Citing the publication dates of some Namierite works, from 1930 to 1955, Ryan implies that the Namierite interpretation of Burke can be of little interest or importance to students of Burke today. I think this underestimates the authority, even if slowly waning, of Namier and his school over historiography, especially British historiography of the late eighteenth century.

Not many historians have given words, based on their names, to the English language. The Supplement to the Oxford English Dictionary has “Namierean,” “Namierite,” “Namierize.” The illustrative quotations are themselves clearly from Namierite sources.
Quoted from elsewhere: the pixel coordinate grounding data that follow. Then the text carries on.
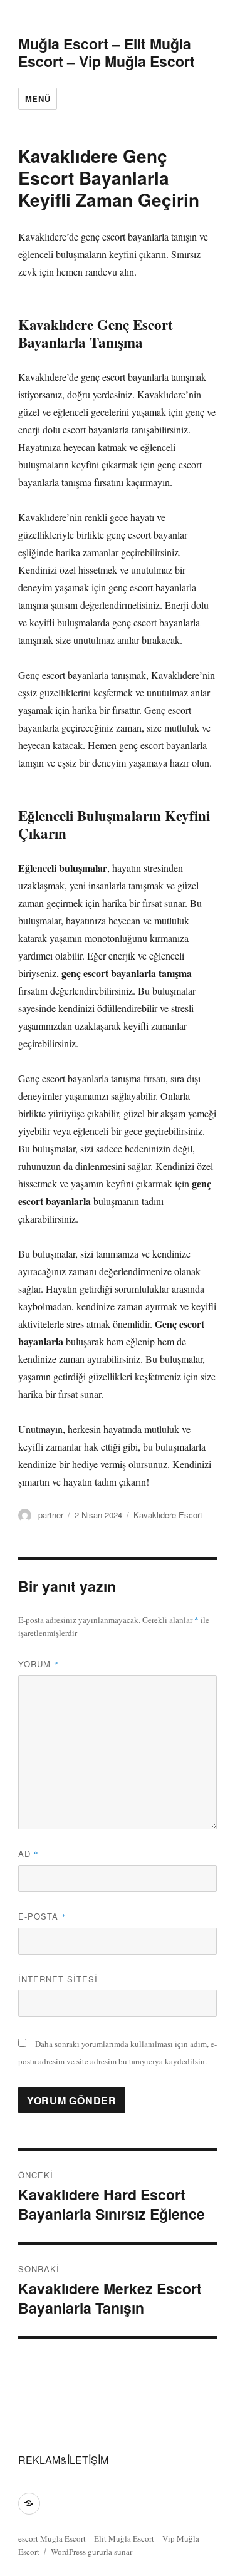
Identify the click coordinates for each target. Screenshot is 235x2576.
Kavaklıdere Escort (167, 1515)
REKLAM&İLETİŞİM (63, 2460)
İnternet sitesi (58, 1979)
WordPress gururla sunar (91, 2551)
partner (50, 1515)
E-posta (42, 1916)
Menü (37, 99)
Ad (28, 1854)
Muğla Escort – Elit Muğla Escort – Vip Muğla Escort (106, 52)
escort (28, 2538)
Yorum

For example: “The Namierite revolution in historical method…destroyed a long accepted view of the nature of political parties in the eighteenth century.” Also: Essentially, Namierization meant a rigorous substitution of accurate detail for the generalizations which had contented older historians.
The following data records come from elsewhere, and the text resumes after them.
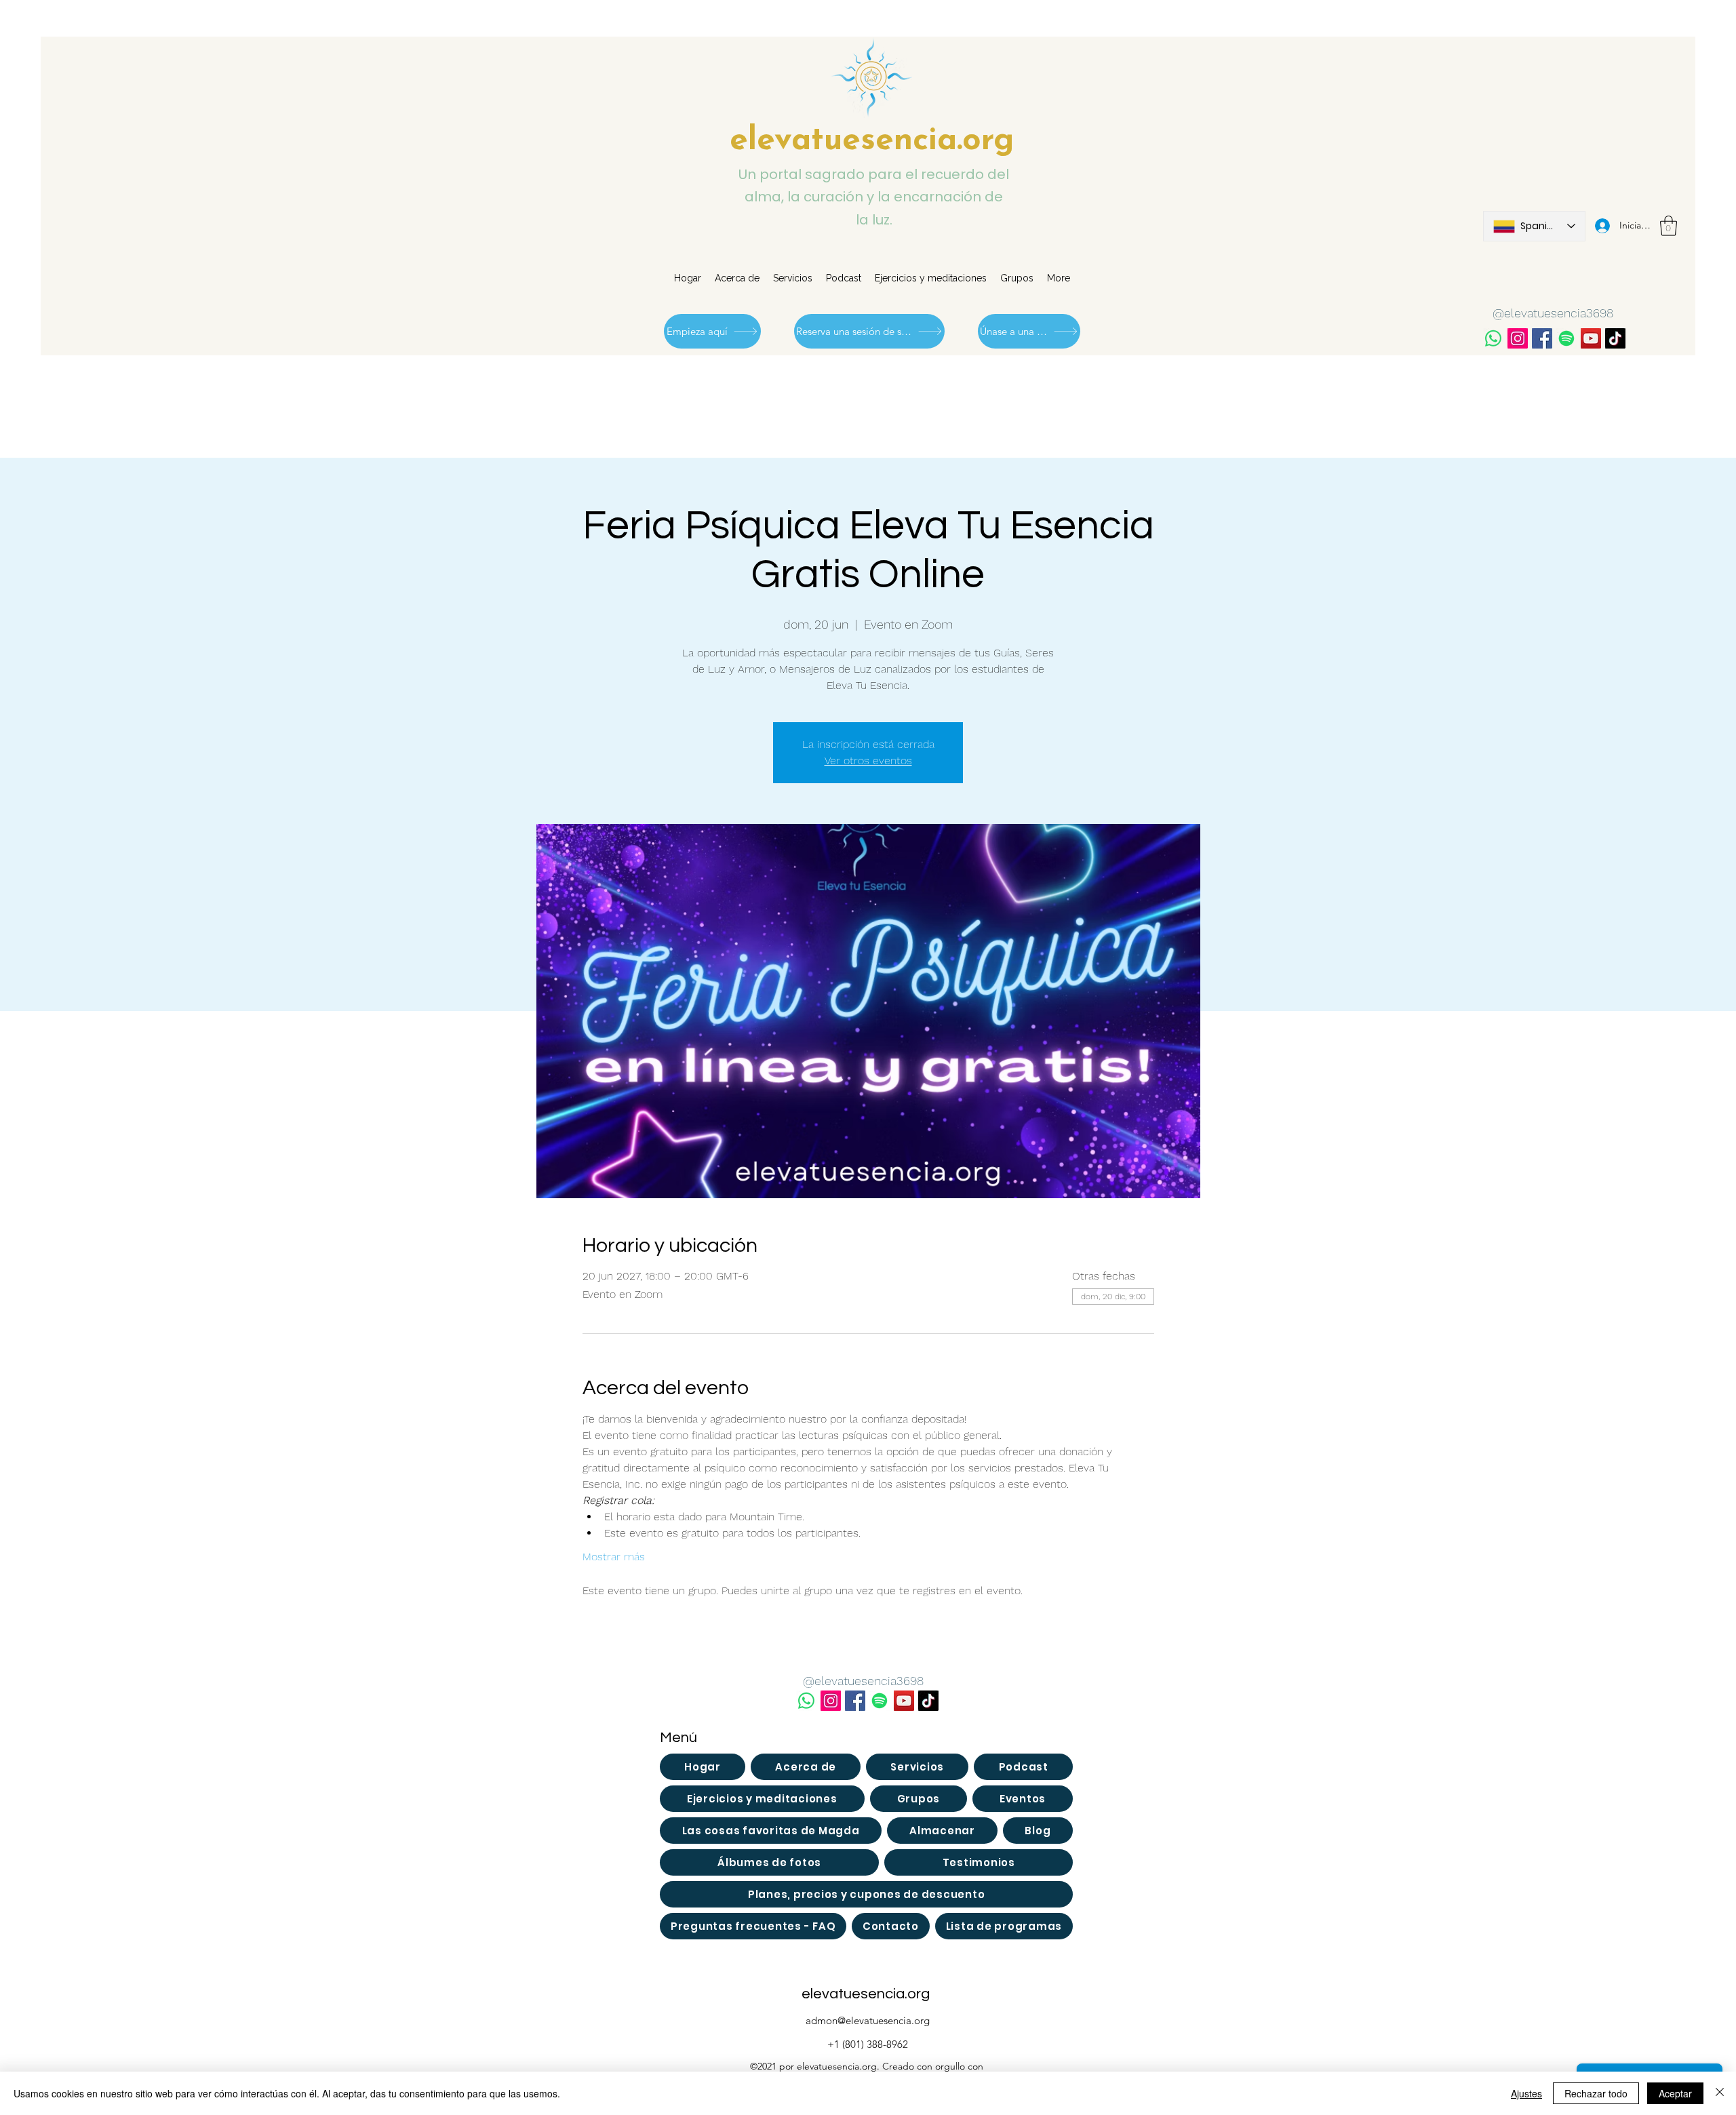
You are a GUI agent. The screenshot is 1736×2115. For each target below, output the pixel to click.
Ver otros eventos (868, 760)
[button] (1668, 226)
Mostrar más (614, 1556)
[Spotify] (1566, 338)
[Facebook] (1542, 338)
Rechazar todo (1596, 2093)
The Namierization of Edmund Burke inverted that definition: it substituted slanted generalizations for accurate detail.

The reductivist approach to Edmund Burke, initiated by Namier, is still not without influence, at least in British historiography. Consider the Introduction to Volume VIII, The French Revolution: 1790–1794 of the Clarendon Press Edition of The Writings and Speeches of Edmund Burke. Volume VIII was published in 1989. Its Introduction is, from beginning to end, an effort to return Burke to the insignificance to which Namier and his friends had sought to confine him. So if Burke’s greatness is to be seen clearly, his biographer has the duty of demolishing an accumulation of disfiguring Namierite rubbish around him dating from the second to the eighth decade of the twentieth century, although with fortunately a diminishing frequency of deposit, from around 1970.
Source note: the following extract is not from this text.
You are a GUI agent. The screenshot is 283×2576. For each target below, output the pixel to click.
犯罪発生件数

Working on Burke, and contemplating his prodigious commitment to the four great causes of his life, I did experience indignation at the impudent “livery” version of his role. Indignation may, at a distance, sometimes resemble paranoia but the two are not the same.

Conor Cruise O’Brien
Dublin, Ireland

Alan Ryan replies:

I am not greatly at odds with Dr. O’Brien, and will be brief about what separates us. I know no evidence that would force Dr. O’Brien to yield to my view that the extremer forms of Namierism are too passé to be worth his shot, and leave it to his readers to decide between us. I am equally happy to leave Dr. Mitchell, the editor of Volume VIII of Burke’s Correspondence, to accept or repudiate the Namierite label as he chooses—though I shall be surprised if he accepts it. As to arguments from silence, I mean only that the general absence from Namier’s work of explicit discussion of Burke is hardly evidence that Burke is Namier’s main target. He is certainly a casualty of Namier’s methods, but that’s a different and a smaller matter.
Two other correspondents have set me straight on other matters: Professor Jeffrey Seward of Pacific University points out that de Maistre read Burke with pleasure, and drew on Burke’s Reflections in his own Considerations on France. I cannot now think why I was convinced of the opposite given the visibility of the evidence. Professor George McElroy of Roosevelt University complains that I mangled Goldsmith’s “And to party gave up what was meant for mankind” in paraphrasing it, changed Lord North’s title—First Lord of the Treasury—to Secretary of the Treasury, and should have called Burke’s first employer “Single speech Hamilton.” I am happy to acknowledge these slips and grateful for the information that “Magnanimity in politics is not seldom the truest wisdom” is already to be seen in Washington, carved on the base of Burke’s statue.